* _Challenge 1_:
Answer these questions using the text about the new Imus program:
(a) Who are Imus's longtime producers?
(b) Which veteran sportscaster is now on the program?
(c) Which comedian impersonated a mafia don?
— Start Extract provided —
The biggest difference in the new Imus is what's missing: the insults. Verbal assaults against politicians, newsmakers and especially his crew. The loving-hate Imus would direct towards producers, bosses and sportscasters are sparse. In the past, those misives were so pointed, so natural, so entertaining that they made the old program work. Today Imus relies without criticism on his longtime producers Bernard McGuirk and Lou who are stationed not nearby but across the street. Today Imus is ever so grateful to his new bosses for a multi-year, multi-million dollar vote of confidence. He's so grateful that his bosses were part of the band who performed on the program to close out week three. Today Imus shows respect for his sportscasters, first Tony Powell and now the highly regarded veteran Warner Wolf.
Race has played a prominent role in the new program. But rarely, if ever, does Imus play a role. Race is raised primarily by the two new cast members, Powell and Karith Foster, both African Americans. Powell raises race the most. In one "bit", while addressing the farm-friendly RFD-TV audience, Powell said "it's the first time you've had a black man in your living room." Another time he referred to the program as the "Different Strokes version of Imus in the Morning." And when discussing positive changes, Powell went from "MLK to Malcolm X to Don Imus." Powell also compared Barack Obama's battlecry "audacity of hope" with Imus for just audacity. And when lamenting about the immigration debate, Powell was sharp when saying the Pilgrims took jobs from the Indians. Foster has grown beyond entertainment news to roughing up Mitt Romney on race. Rarely has a longtime cast member raised race, but when one does, it's subtle and powerful. Comedian Rob Bartlett, impersonating Don Corrleone, talked of assembling the heads of the five mafia families, including Don Ho (as in the Rutgers insult), Correlone quickly added "can I say that?"
— End Extract provided —
— Start Extracted information —
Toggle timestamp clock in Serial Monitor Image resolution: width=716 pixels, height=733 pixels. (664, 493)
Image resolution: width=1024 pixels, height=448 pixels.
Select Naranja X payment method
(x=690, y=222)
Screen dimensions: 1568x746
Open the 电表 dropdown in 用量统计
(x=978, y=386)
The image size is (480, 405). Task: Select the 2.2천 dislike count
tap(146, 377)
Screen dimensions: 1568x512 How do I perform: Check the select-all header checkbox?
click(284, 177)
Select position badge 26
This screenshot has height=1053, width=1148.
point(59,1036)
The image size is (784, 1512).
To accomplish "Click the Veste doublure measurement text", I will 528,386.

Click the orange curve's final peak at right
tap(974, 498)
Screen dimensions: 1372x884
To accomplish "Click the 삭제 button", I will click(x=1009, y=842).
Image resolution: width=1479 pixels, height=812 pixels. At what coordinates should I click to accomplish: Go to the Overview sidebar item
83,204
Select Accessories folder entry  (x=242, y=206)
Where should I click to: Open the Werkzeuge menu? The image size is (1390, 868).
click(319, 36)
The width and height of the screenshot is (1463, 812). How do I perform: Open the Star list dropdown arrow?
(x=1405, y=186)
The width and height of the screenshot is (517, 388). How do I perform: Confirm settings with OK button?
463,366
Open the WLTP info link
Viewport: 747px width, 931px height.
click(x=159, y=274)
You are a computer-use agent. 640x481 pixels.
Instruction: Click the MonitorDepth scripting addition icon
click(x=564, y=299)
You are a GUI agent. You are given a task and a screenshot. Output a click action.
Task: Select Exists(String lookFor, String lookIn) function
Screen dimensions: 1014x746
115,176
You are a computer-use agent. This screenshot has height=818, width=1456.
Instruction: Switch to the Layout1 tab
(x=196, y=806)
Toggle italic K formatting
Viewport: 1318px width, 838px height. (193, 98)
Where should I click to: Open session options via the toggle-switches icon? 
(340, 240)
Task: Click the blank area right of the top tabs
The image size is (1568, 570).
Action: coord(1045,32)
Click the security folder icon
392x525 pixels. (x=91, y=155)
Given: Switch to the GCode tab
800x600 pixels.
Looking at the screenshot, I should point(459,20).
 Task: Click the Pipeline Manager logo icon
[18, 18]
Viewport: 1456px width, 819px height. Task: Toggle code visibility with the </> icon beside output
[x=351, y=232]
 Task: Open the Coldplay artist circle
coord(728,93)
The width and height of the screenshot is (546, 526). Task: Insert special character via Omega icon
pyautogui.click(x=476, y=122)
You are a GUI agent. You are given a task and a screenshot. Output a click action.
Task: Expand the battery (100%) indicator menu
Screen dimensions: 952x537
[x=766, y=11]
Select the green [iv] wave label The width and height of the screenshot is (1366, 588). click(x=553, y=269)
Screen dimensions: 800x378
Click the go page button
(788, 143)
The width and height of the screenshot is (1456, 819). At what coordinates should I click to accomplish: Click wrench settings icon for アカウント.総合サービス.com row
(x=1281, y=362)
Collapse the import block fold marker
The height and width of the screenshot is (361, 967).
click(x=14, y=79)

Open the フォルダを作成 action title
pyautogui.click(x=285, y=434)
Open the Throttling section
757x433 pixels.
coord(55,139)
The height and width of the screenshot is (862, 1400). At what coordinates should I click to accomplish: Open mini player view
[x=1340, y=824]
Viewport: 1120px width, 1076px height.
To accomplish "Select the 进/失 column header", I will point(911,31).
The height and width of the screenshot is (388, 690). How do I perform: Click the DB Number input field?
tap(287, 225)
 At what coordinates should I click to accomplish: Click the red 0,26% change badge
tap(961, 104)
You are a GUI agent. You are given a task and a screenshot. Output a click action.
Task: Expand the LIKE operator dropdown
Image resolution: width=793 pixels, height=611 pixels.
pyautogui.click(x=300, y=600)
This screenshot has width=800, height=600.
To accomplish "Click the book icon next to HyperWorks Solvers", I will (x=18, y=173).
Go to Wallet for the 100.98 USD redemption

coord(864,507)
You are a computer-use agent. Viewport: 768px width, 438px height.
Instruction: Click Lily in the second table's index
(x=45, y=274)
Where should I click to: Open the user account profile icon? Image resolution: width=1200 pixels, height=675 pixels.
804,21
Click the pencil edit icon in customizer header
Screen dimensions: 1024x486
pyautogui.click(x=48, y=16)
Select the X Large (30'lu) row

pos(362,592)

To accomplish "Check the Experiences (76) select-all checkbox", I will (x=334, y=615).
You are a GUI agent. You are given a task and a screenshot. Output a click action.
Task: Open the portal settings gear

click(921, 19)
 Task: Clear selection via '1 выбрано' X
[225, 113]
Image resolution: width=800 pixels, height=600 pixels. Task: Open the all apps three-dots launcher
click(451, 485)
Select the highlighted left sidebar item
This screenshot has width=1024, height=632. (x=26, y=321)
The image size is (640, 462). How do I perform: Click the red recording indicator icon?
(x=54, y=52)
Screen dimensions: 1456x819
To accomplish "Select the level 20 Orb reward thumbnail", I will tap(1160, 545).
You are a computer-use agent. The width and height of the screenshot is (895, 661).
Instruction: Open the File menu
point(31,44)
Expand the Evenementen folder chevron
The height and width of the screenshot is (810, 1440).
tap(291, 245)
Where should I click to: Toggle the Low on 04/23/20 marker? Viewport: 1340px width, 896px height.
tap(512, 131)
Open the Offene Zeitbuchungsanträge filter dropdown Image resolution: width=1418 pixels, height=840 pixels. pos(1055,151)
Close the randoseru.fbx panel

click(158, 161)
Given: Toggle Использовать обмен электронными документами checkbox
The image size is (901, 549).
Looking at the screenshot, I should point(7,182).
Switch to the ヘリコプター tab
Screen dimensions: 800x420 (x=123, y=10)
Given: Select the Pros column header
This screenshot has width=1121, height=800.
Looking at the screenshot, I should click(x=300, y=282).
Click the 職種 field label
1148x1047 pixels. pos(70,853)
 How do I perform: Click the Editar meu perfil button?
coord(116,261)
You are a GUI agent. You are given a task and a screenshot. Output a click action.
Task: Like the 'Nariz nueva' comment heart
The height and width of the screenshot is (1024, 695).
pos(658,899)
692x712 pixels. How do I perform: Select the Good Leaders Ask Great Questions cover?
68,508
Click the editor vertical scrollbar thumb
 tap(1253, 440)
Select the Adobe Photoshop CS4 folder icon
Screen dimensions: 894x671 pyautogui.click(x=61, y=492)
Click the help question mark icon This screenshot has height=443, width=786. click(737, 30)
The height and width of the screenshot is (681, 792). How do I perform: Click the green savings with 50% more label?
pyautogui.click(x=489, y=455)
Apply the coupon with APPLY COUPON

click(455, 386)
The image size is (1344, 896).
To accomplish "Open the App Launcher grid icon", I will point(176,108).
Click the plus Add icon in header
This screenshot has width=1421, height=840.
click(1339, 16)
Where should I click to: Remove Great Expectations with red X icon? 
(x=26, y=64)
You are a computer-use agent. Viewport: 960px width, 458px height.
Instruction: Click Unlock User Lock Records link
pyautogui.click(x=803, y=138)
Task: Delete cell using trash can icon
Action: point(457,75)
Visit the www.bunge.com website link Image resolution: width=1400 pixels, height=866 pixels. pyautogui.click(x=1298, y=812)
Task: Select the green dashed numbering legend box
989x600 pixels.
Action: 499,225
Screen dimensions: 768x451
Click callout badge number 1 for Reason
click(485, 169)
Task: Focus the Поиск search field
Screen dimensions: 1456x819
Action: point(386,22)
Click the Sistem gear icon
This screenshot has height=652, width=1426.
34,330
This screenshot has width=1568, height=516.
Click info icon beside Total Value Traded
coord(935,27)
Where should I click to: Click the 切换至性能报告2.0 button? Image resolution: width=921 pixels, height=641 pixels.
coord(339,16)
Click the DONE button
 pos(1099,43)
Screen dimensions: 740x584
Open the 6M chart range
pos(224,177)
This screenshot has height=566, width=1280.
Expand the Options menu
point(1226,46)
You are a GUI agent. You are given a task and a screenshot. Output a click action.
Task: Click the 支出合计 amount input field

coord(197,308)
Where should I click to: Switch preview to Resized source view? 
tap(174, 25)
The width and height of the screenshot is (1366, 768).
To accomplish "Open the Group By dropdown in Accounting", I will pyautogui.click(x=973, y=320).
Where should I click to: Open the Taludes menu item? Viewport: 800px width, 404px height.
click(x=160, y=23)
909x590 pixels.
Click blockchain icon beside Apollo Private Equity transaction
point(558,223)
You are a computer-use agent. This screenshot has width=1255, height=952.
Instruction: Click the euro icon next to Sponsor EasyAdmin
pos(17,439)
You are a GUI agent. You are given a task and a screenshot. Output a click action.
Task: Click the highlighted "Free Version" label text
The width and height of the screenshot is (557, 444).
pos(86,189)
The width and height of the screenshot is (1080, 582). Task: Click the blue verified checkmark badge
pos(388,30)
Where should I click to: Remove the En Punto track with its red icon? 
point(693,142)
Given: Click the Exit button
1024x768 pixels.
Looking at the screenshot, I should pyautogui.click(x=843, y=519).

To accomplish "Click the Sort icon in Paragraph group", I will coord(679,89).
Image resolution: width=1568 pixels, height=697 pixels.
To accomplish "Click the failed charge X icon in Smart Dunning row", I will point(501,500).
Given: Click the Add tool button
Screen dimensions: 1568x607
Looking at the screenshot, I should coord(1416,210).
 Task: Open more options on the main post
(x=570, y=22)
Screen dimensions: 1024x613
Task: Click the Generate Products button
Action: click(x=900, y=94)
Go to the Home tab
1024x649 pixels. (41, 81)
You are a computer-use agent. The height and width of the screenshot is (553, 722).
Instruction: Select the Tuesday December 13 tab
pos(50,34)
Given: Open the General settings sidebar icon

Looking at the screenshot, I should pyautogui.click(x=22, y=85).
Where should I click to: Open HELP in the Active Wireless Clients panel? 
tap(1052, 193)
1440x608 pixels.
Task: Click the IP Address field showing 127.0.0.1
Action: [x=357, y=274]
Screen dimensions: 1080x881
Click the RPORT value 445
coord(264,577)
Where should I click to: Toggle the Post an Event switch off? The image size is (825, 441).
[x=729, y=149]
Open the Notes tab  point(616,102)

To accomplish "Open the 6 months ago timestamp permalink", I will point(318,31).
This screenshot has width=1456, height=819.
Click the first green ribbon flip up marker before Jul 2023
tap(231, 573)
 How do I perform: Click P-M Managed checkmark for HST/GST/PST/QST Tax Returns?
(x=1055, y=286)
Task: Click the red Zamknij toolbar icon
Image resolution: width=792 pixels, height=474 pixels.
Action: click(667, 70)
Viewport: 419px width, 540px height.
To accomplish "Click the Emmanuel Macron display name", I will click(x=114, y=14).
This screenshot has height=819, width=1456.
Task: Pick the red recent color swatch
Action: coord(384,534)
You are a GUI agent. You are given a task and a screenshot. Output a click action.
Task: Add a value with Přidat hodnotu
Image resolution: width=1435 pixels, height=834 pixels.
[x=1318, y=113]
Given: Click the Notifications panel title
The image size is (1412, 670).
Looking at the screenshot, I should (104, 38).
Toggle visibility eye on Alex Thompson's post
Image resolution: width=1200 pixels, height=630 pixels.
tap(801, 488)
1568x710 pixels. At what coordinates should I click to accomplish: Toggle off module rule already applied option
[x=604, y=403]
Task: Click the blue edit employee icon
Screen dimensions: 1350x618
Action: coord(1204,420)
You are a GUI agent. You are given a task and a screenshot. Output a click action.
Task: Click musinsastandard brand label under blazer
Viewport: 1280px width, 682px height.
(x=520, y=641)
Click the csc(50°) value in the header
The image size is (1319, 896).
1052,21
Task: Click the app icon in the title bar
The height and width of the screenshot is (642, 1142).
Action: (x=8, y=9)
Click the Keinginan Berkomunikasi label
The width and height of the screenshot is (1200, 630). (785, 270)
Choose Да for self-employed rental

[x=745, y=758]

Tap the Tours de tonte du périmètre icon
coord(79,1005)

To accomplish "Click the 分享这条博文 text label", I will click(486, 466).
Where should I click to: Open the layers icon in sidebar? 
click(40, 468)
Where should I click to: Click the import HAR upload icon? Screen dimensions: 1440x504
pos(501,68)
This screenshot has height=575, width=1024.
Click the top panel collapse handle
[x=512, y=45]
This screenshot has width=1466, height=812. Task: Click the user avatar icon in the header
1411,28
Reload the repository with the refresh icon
— End Extracted information —
* _Challenge 2_:
Copy the rows from the line with "Click the orange curve's final peak at right" to the line with "pyautogui.click(x=476, y=122)".

* _Exercise solution 1_:
(a) Bernard McGuirk and Lou
(b) Warner Wolf
(c) Rob Bartlett

* _Exercise solution 2_:
Click the orange curve's final peak at right
tap(974, 498)
Screen dimensions: 1372x884
To accomplish "Click the 삭제 button", I will click(x=1009, y=842).
Image resolution: width=1479 pixels, height=812 pixels. At what coordinates should I click to accomplish: Go to the Overview sidebar item
83,204
Select Accessories folder entry  (x=242, y=206)
Where should I click to: Open the Werkzeuge menu? The image size is (1390, 868).
click(319, 36)
The width and height of the screenshot is (1463, 812). How do I perform: Open the Star list dropdown arrow?
(x=1405, y=186)
The width and height of the screenshot is (517, 388). How do I perform: Confirm settings with OK button?
463,366
Open the WLTP info link
Viewport: 747px width, 931px height.
click(x=159, y=274)
You are a computer-use agent. 640x481 pixels.
Instruction: Click the MonitorDepth scripting addition icon
click(x=564, y=299)
You are a GUI agent. You are given a task and a screenshot. Output a click action.
Task: Select Exists(String lookFor, String lookIn) function
Screen dimensions: 1014x746
115,176
You are a computer-use agent. This screenshot has height=818, width=1456.
Instruction: Switch to the Layout1 tab
(x=196, y=806)
Toggle italic K formatting
Viewport: 1318px width, 838px height. (193, 98)
Where should I click to: Open session options via the toggle-switches icon? 
(340, 240)
Task: Click the blank area right of the top tabs
The image size is (1568, 570).
Action: coord(1045,32)
Click the security folder icon
392x525 pixels. (x=91, y=155)
Given: Switch to the GCode tab
800x600 pixels.
Looking at the screenshot, I should point(459,20).
 Task: Click the Pipeline Manager logo icon
[18, 18]
Viewport: 1456px width, 819px height. Task: Toggle code visibility with the </> icon beside output
[x=351, y=232]
 Task: Open the Coldplay artist circle
coord(728,93)
The width and height of the screenshot is (546, 526). Task: Insert special character via Omega icon
pyautogui.click(x=476, y=122)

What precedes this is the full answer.